_PROVIDED DATA_:
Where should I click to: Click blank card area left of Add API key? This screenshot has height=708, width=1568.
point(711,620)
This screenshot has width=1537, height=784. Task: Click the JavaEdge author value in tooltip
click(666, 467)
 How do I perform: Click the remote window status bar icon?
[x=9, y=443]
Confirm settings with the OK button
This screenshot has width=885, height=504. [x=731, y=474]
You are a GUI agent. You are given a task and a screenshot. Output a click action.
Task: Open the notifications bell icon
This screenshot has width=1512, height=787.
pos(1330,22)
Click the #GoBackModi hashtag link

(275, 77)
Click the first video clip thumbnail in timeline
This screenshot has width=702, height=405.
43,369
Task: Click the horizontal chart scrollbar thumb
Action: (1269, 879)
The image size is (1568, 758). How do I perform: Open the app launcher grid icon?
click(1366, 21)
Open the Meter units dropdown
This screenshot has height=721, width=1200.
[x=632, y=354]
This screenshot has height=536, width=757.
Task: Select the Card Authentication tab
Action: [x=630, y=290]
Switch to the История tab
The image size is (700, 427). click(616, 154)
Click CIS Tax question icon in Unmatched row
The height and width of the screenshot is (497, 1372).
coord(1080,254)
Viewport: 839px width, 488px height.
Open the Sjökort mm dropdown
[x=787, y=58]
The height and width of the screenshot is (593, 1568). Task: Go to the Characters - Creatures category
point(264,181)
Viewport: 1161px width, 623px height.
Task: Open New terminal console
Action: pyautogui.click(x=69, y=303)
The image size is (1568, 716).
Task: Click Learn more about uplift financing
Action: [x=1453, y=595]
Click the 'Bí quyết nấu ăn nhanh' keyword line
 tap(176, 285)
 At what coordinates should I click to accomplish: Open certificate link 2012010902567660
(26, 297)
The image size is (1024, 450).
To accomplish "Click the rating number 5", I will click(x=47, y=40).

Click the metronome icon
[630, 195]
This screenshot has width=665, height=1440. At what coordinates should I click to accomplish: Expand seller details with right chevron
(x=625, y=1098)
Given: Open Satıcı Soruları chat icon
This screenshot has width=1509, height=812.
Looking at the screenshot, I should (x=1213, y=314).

_EXERCISE REQUIREMENTS_:
Transcribe each entry verbatim, leaving none out.

_YOUR SOLUTION_:
Where should I click to: Click blank card area left of Add API key? This screenshot has height=708, width=1568.
point(711,620)
This screenshot has width=1537, height=784. Task: Click the JavaEdge author value in tooltip
click(666, 467)
 How do I perform: Click the remote window status bar icon?
[x=9, y=443]
Confirm settings with the OK button
This screenshot has width=885, height=504. [x=731, y=474]
You are a GUI agent. You are given a task and a screenshot. Output a click action.
Task: Open the notifications bell icon
This screenshot has width=1512, height=787.
pos(1330,22)
Click the #GoBackModi hashtag link

(275, 77)
Click the first video clip thumbnail in timeline
This screenshot has width=702, height=405.
43,369
Task: Click the horizontal chart scrollbar thumb
Action: (1269, 879)
The image size is (1568, 758). How do I perform: Open the app launcher grid icon?
click(1366, 21)
Open the Meter units dropdown
This screenshot has height=721, width=1200.
[x=632, y=354]
This screenshot has height=536, width=757.
Task: Select the Card Authentication tab
Action: [x=630, y=290]
Switch to the История tab
The image size is (700, 427). click(616, 154)
Click CIS Tax question icon in Unmatched row
The height and width of the screenshot is (497, 1372).
coord(1080,254)
Viewport: 839px width, 488px height.
Open the Sjökort mm dropdown
[x=787, y=58]
The height and width of the screenshot is (593, 1568). Task: Go to the Characters - Creatures category
point(264,181)
Viewport: 1161px width, 623px height.
Task: Open New terminal console
Action: pyautogui.click(x=69, y=303)
The image size is (1568, 716).
Task: Click Learn more about uplift financing
Action: [x=1453, y=595]
Click the 'Bí quyết nấu ăn nhanh' keyword line
 tap(176, 285)
 At what coordinates should I click to accomplish: Open certificate link 2012010902567660
(26, 297)
The image size is (1024, 450).
To accomplish "Click the rating number 5", I will click(x=47, y=40).

Click the metronome icon
[630, 195]
This screenshot has width=665, height=1440. At what coordinates should I click to accomplish: Expand seller details with right chevron
(x=625, y=1098)
Given: Open Satıcı Soruları chat icon
This screenshot has width=1509, height=812.
Looking at the screenshot, I should (x=1213, y=314).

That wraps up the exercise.